Teks Halaman:
· · · ·

Terkait Kenaikan Iuran BPJS Kesehatan, Koordinator Advokasi BPJS: Perlu Dikaji Lebih Dulu

Penulis: Nur Afitria Cika Handayani
Editor: Fathul Amanah
AA

Text Sizes

Medium

Large

Larger

Layanan BPJS Kesehatan

TRIBUNNEWSWIKI.COM - Koordinator Advokasi BPJS Watch Timboel Siregar menilai, kenaikan iuran BPJS Kesehatan tidak bisa begitu saja menurunkan defisit BPJS Kesehatan.

Akan ada risiko penurunan jumlah penerimaan iuran di kelas II dan I akibat besaran kenaikan yang terlampau tinggi sehingga jumlah penerimaan iuran PBPU berpotensi turun.

"Lalu kenaikan yg siginifikan di kelas Ii dan I ini akan mendorong peserta kelas I dan II turun ke kelas III. Nah kalau ini terjadi maka potensi penerimaan dari kelas I dan II akan menurun. Penerimaan PBPU justru akan menurun. Ini harus dipertimbangkan pemerintah," kata Timboel dikutip dari Kompas.com, Kamis (29/8/2019).

· · · ·

Data Latihan:
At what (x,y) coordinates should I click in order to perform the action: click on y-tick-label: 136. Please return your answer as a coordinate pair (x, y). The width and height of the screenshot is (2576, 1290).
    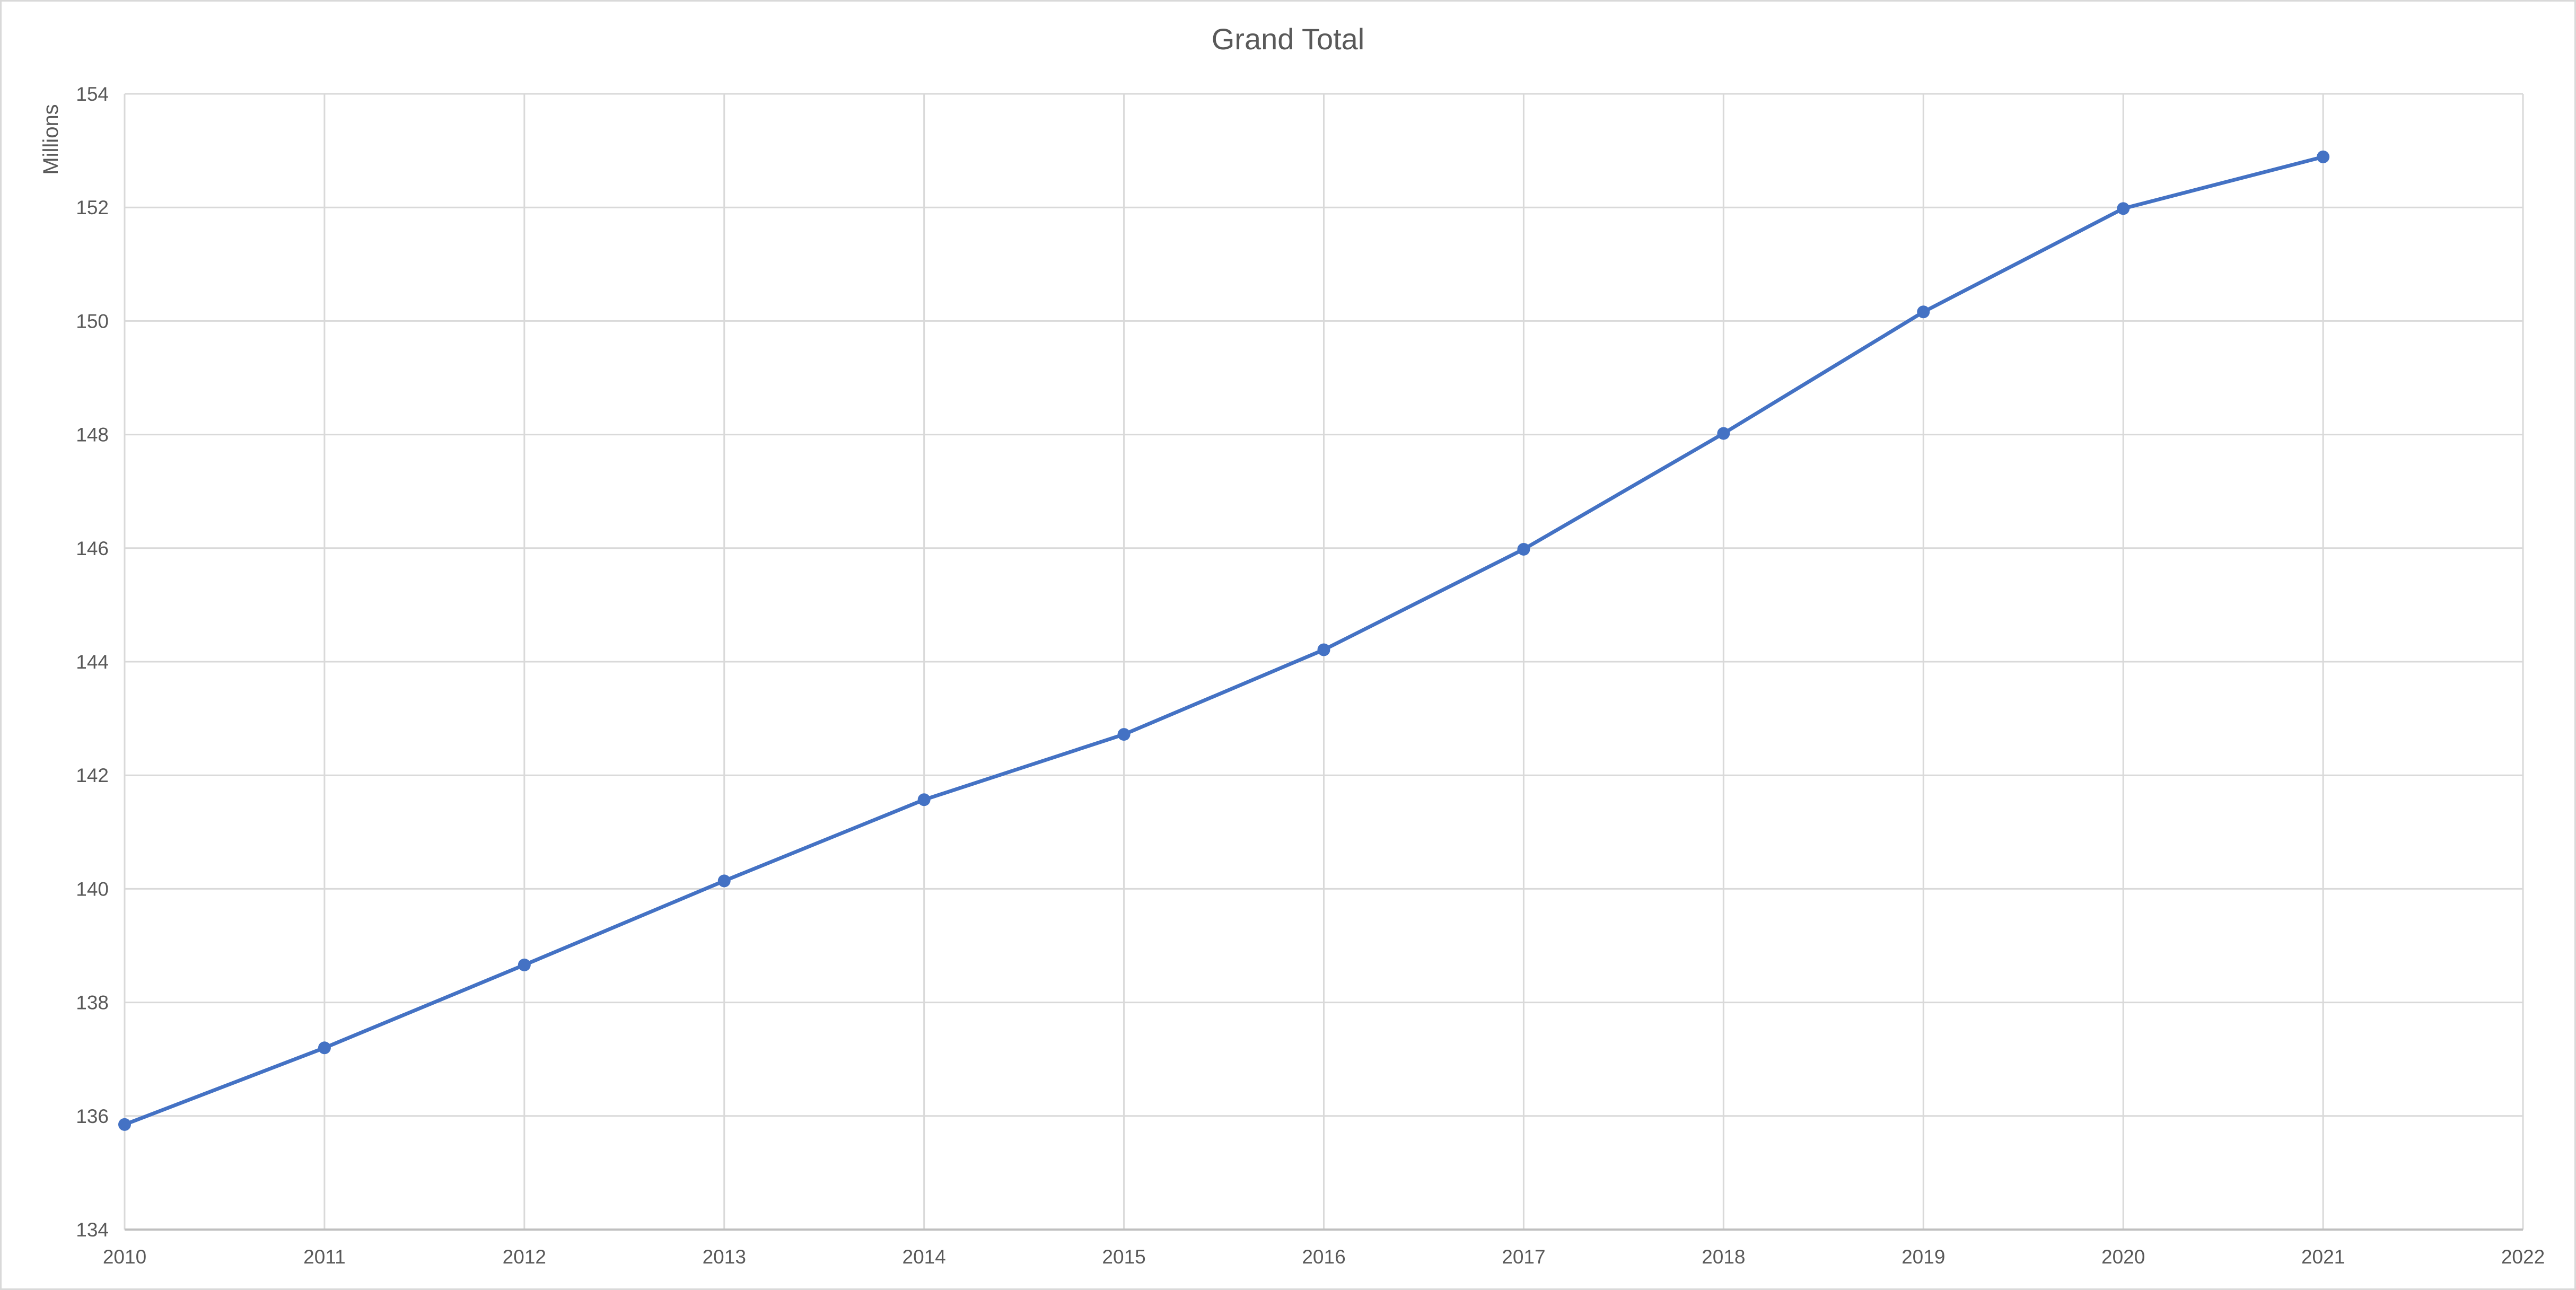
    Looking at the image, I should click on (92, 1116).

· · · ·

Tujuan Latihan: Menurut teks halaman, peserta kelas I dan II diperkirakan akan turun ke kelas berapa akibat kenaikan iuran yang signifikan? Baris-baris data ini tidak berhubungan dengan teks halaman.

Jawaban: Mereka diperkirakan akan turun ke kelas III.